[EXCERTO DO DOCUMENTO]
────────

O combatente marcoense, condutor de pesados e membro da CCS (Comandos e Serviços), instalou-se em Tôto. Fazia parte do comando do batalhão e, por isso, dava assistência às outras três companhias: “a primeira companhia ficou instalada a 30 quilómetros do Tôto, a segunda companhia foi para Bessa Monteiro, considerada a zona mais quente e onde o gatilho era mais perigoso, e a terceira companhia também ficou a cerca de 30 quilómetros de nós”.
Embora estivessem em pontos diferentes, ficaram todos, durante cerca de 16 meses, na mata. Para ‘sorte’ de José Aguiar, ficou numa companhia que “não era considerada operacional. As operacionais eram a primeira, segunda e terceira. Como a CCS era o comando de todos, instalava-se na melhor zona, fazia operações, mas eram mais leves, as pesadas eram feitas pelas companhias operacionais”, explica ao Jornal A VERDADE.
Pela lei, os militares teriam de estar 18 meses na mata, mas a verdade é que se deu o 25 de Abril e a revolução encurtou, sensivelmente, o tempo na mata para dois meses. “Só soubemos do 25 de Abril uns dias depois, estávamos em missão e só os que tinham um grau de escolaridade superior é que estavam a par das informações”.
Mesmo com o Golpe de Estado, a missão nas colónias continuava de pé. Aos 16 meses, foram transferidos para perto de Luanda, onde passaram mais dois meses, até completarem 18 meses no total, ao invés dos 24 previstos. “Fomos aliviados em meio ano de comissão”.
Os combatentes voltaram a pisar Portugal a 11 de março de 1975 e, em 2024, celebram 49 anos do seu regresso, com 38 almoços-convívio organizados.
“É a primeira vez que organizo o almoço-convívio do batalhão. É mesmo especial”
Para José Aguiar, organizar o 38.º almoço-convívio na sua terra tem “um gosto especial. É diferente”. Sem ter certezas, o marcoense adianta que estão previstas cerca de 150 pessoas, mas reconhece que “até pode ser um pouco mais. A maior força dos combatentes do nosso batalhão é do Centro para Norte”.
Por outro lado, também está consciente de que, com o passar dos anos, as pessoas “são menos. Muitos de nós estão a partir. A idade também começa a limitar a deslocação”, lamenta, emocionado.

────────

[DADOS REGISTADOS]
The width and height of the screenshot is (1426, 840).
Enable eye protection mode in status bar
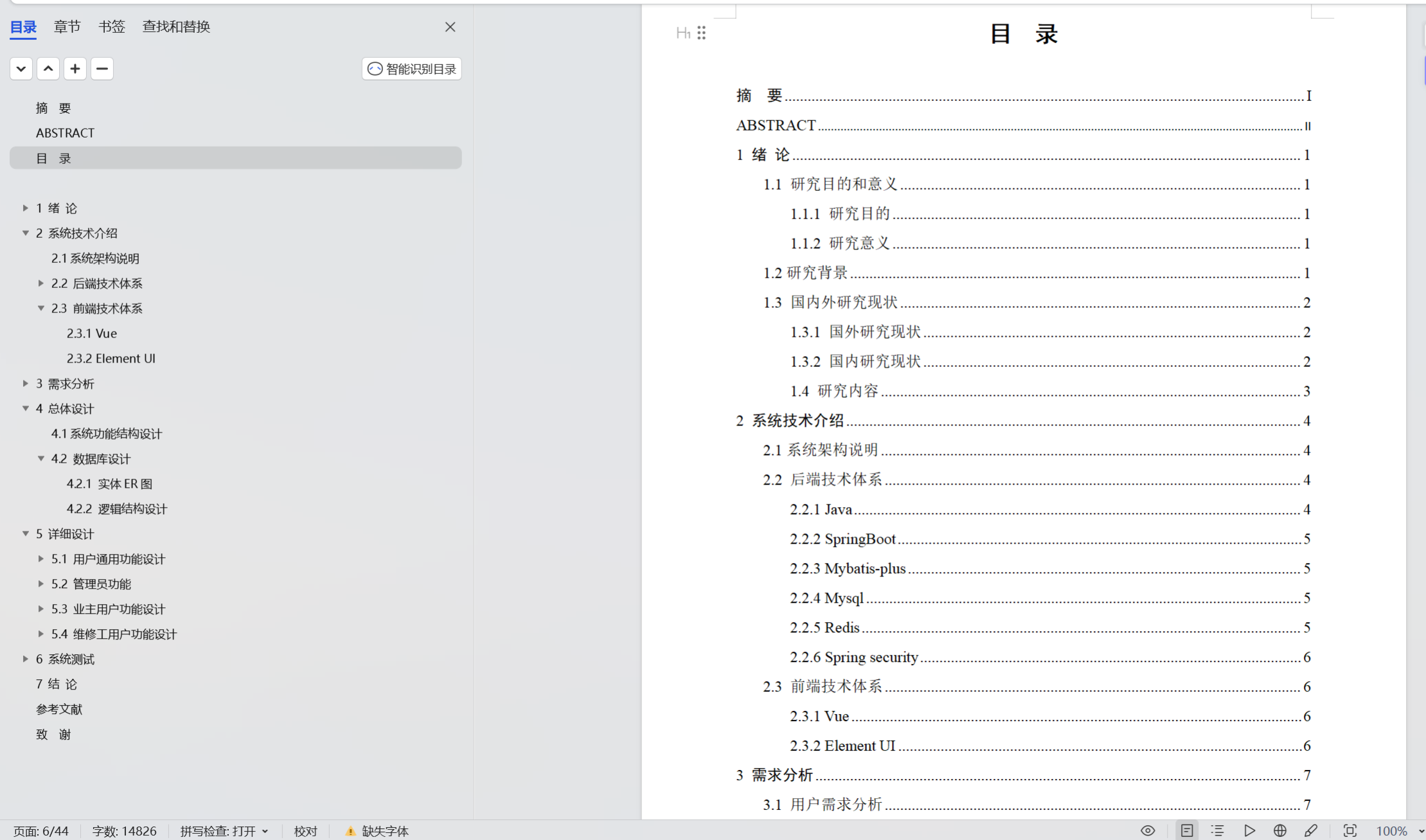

────────

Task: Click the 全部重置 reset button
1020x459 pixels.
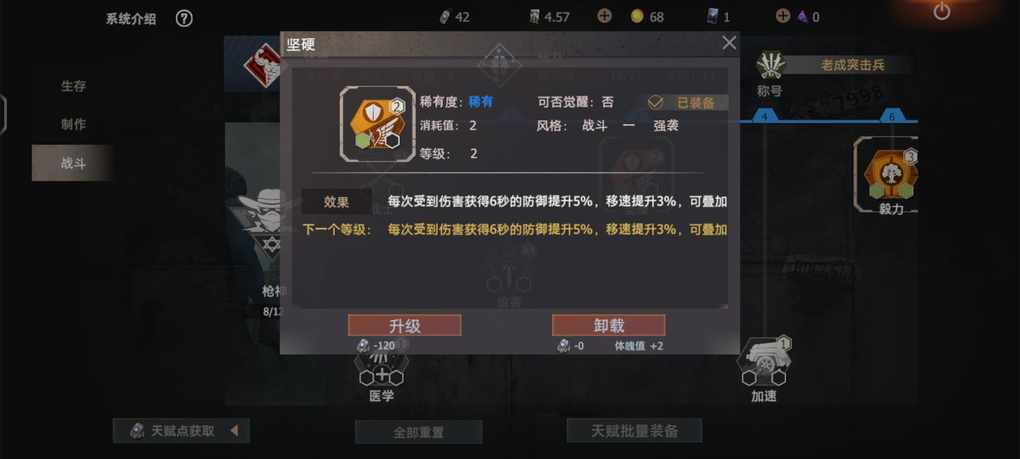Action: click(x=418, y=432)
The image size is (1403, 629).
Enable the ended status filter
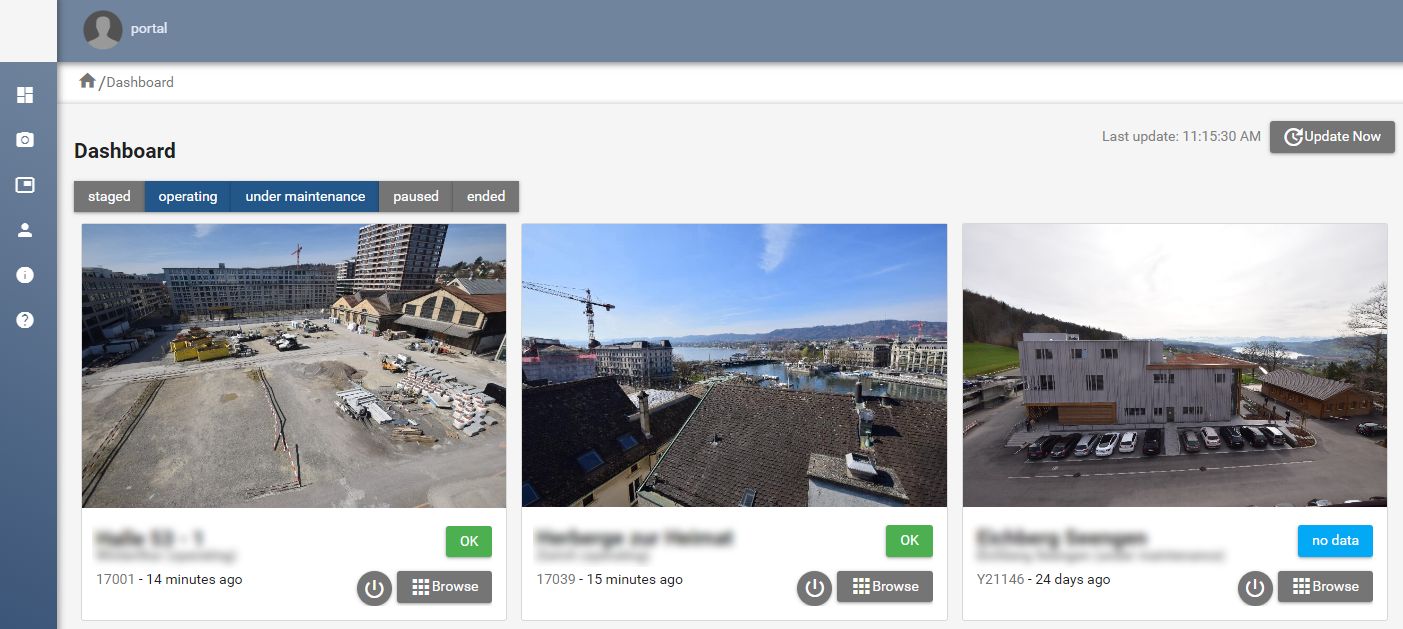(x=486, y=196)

────────

[REQUISITOS DO EXERCÍCIO]
A – Traduza para inglês esta frase do excerto: "Os combatentes voltaram a pisar Portugal a 11 de março de 1975 e, em 2024, celebram 49 anos do seu regresso, com 38 almoços-convívio organizados."
B – Reescreva em forma de lista o parágrafo do excerto que começa por "Mesmo com o Golpe de Estado", conservando os factos principais.
Baseie-se exclusivamente no excerto.

[RESPOSTAS]
A – The veterans set foot in Portugal again on March 11, 1975, and in 2024 they are celebrating 49 years since their return, with 38 reunion lunches organized.

B –
- Apesar do Golpe de Estado, a missão nas colónias manteve-se.
- Aos 16 meses, os militares foram transferidos para perto de Luanda.
- Aí passaram mais dois meses, completando 18 meses no total, em vez dos 24 previstos.
- A comissão foi assim encurtada em meio ano.